**Aim of the task:** Print out each record, keeping it identical to the original.

::: Supplied entries

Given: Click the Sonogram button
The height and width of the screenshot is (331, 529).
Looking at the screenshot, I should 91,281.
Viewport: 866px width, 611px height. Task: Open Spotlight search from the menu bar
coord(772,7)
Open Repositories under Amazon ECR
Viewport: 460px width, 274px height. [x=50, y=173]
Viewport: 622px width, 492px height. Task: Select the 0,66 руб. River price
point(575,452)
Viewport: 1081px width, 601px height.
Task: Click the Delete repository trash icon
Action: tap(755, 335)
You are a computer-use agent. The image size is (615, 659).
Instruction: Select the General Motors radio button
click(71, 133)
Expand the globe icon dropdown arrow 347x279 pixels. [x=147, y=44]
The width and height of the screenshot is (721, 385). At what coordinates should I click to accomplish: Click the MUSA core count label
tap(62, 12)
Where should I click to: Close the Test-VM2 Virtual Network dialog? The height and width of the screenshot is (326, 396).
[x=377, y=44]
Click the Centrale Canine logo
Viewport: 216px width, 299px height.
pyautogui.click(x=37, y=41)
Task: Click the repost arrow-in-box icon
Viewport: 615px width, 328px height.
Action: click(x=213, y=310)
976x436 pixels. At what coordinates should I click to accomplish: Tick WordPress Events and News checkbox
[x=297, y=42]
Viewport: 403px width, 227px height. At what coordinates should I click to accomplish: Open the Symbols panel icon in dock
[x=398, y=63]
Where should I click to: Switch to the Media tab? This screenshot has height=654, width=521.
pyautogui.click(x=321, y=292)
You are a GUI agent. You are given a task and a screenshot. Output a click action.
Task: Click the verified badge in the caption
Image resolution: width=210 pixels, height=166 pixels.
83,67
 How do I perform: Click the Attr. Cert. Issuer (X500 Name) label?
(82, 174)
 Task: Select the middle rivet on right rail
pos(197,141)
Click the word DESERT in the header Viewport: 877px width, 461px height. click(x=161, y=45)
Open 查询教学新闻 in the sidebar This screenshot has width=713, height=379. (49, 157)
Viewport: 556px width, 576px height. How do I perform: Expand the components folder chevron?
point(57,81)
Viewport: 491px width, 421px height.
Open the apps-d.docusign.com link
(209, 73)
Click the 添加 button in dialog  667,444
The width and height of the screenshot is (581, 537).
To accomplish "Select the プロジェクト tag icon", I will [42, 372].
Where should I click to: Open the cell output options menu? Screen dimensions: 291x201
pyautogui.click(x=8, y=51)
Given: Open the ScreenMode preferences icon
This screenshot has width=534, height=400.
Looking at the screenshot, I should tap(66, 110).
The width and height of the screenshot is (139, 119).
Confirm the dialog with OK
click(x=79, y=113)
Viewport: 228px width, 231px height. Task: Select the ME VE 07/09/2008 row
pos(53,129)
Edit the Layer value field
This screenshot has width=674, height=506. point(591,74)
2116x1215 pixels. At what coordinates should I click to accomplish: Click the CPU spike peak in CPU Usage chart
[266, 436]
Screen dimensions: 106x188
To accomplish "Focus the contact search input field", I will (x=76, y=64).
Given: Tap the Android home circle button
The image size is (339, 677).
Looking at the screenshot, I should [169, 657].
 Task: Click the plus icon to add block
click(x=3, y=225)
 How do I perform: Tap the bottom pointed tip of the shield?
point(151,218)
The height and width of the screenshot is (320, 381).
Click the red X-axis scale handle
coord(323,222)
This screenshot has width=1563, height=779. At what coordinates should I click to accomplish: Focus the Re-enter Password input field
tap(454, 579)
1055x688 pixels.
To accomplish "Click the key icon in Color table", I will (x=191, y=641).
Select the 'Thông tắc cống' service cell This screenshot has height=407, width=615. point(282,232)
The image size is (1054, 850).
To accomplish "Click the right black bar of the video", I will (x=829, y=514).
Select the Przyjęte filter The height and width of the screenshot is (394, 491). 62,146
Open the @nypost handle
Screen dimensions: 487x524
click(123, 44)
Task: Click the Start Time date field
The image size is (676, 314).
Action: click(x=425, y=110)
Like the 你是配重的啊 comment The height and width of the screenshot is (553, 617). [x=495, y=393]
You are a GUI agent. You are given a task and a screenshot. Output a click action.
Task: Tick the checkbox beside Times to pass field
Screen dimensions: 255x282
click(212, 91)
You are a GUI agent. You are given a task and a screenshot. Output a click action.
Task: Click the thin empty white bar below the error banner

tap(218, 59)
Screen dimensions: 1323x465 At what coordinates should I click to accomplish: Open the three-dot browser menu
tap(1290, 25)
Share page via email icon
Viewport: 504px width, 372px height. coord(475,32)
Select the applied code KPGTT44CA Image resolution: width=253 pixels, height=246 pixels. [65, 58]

::::::

**Solution for this task:**
Given: Click the Sonogram button
The height and width of the screenshot is (331, 529).
Looking at the screenshot, I should 91,281.
Viewport: 866px width, 611px height. Task: Open Spotlight search from the menu bar
coord(772,7)
Open Repositories under Amazon ECR
Viewport: 460px width, 274px height. [x=50, y=173]
Viewport: 622px width, 492px height. Task: Select the 0,66 руб. River price
point(575,452)
Viewport: 1081px width, 601px height.
Task: Click the Delete repository trash icon
Action: tap(755, 335)
You are a computer-use agent. The image size is (615, 659).
Instruction: Select the General Motors radio button
click(71, 133)
Expand the globe icon dropdown arrow 347x279 pixels. [x=147, y=44]
The width and height of the screenshot is (721, 385). At what coordinates should I click to accomplish: Click the MUSA core count label
tap(62, 12)
Where should I click to: Close the Test-VM2 Virtual Network dialog? The height and width of the screenshot is (326, 396).
[x=377, y=44]
Click the Centrale Canine logo
Viewport: 216px width, 299px height.
pyautogui.click(x=37, y=41)
Task: Click the repost arrow-in-box icon
Viewport: 615px width, 328px height.
Action: click(x=213, y=310)
976x436 pixels. At what coordinates should I click to accomplish: Tick WordPress Events and News checkbox
[x=297, y=42]
Viewport: 403px width, 227px height. At what coordinates should I click to accomplish: Open the Symbols panel icon in dock
[x=398, y=63]
Where should I click to: Switch to the Media tab? This screenshot has height=654, width=521.
pyautogui.click(x=321, y=292)
You are a GUI agent. You are given a task and a screenshot. Output a click action.
Task: Click the verified badge in the caption
Image resolution: width=210 pixels, height=166 pixels.
83,67
 How do I perform: Click the Attr. Cert. Issuer (X500 Name) label?
(82, 174)
 Task: Select the middle rivet on right rail
pos(197,141)
Click the word DESERT in the header Viewport: 877px width, 461px height. click(x=161, y=45)
Open 查询教学新闻 in the sidebar This screenshot has width=713, height=379. (49, 157)
Viewport: 556px width, 576px height. How do I perform: Expand the components folder chevron?
point(57,81)
Viewport: 491px width, 421px height.
Open the apps-d.docusign.com link
(209, 73)
Click the 添加 button in dialog  667,444
The width and height of the screenshot is (581, 537).
To accomplish "Select the プロジェクト tag icon", I will [42, 372].
Where should I click to: Open the cell output options menu? Screen dimensions: 291x201
pyautogui.click(x=8, y=51)
Given: Open the ScreenMode preferences icon
This screenshot has width=534, height=400.
Looking at the screenshot, I should tap(66, 110).
The width and height of the screenshot is (139, 119).
Confirm the dialog with OK
click(x=79, y=113)
Viewport: 228px width, 231px height. Task: Select the ME VE 07/09/2008 row
pos(53,129)
Edit the Layer value field
This screenshot has width=674, height=506. point(591,74)
2116x1215 pixels. At what coordinates should I click to accomplish: Click the CPU spike peak in CPU Usage chart
[266, 436]
Screen dimensions: 106x188
To accomplish "Focus the contact search input field", I will (x=76, y=64).
Given: Tap the Android home circle button
The image size is (339, 677).
Looking at the screenshot, I should [169, 657].
 Task: Click the plus icon to add block
click(x=3, y=225)
 How do I perform: Tap the bottom pointed tip of the shield?
point(151,218)
The height and width of the screenshot is (320, 381).
Click the red X-axis scale handle
coord(323,222)
This screenshot has width=1563, height=779. At what coordinates should I click to accomplish: Focus the Re-enter Password input field
tap(454, 579)
1055x688 pixels.
To accomplish "Click the key icon in Color table", I will (x=191, y=641).
Select the 'Thông tắc cống' service cell This screenshot has height=407, width=615. point(282,232)
The image size is (1054, 850).
To accomplish "Click the right black bar of the video", I will (x=829, y=514).
Select the Przyjęte filter The height and width of the screenshot is (394, 491). 62,146
Open the @nypost handle
Screen dimensions: 487x524
click(123, 44)
Task: Click the Start Time date field
The image size is (676, 314).
Action: click(x=425, y=110)
Like the 你是配重的啊 comment The height and width of the screenshot is (553, 617). [x=495, y=393]
You are a GUI agent. You are given a task and a screenshot. Output a click action.
Task: Tick the checkbox beside Times to pass field
Screen dimensions: 255x282
click(212, 91)
You are a GUI agent. You are given a task and a screenshot. Output a click action.
Task: Click the thin empty white bar below the error banner

tap(218, 59)
Screen dimensions: 1323x465 At what coordinates should I click to accomplish: Open the three-dot browser menu
tap(1290, 25)
Share page via email icon
Viewport: 504px width, 372px height. coord(475,32)
Select the applied code KPGTT44CA Image resolution: width=253 pixels, height=246 pixels. [65, 58]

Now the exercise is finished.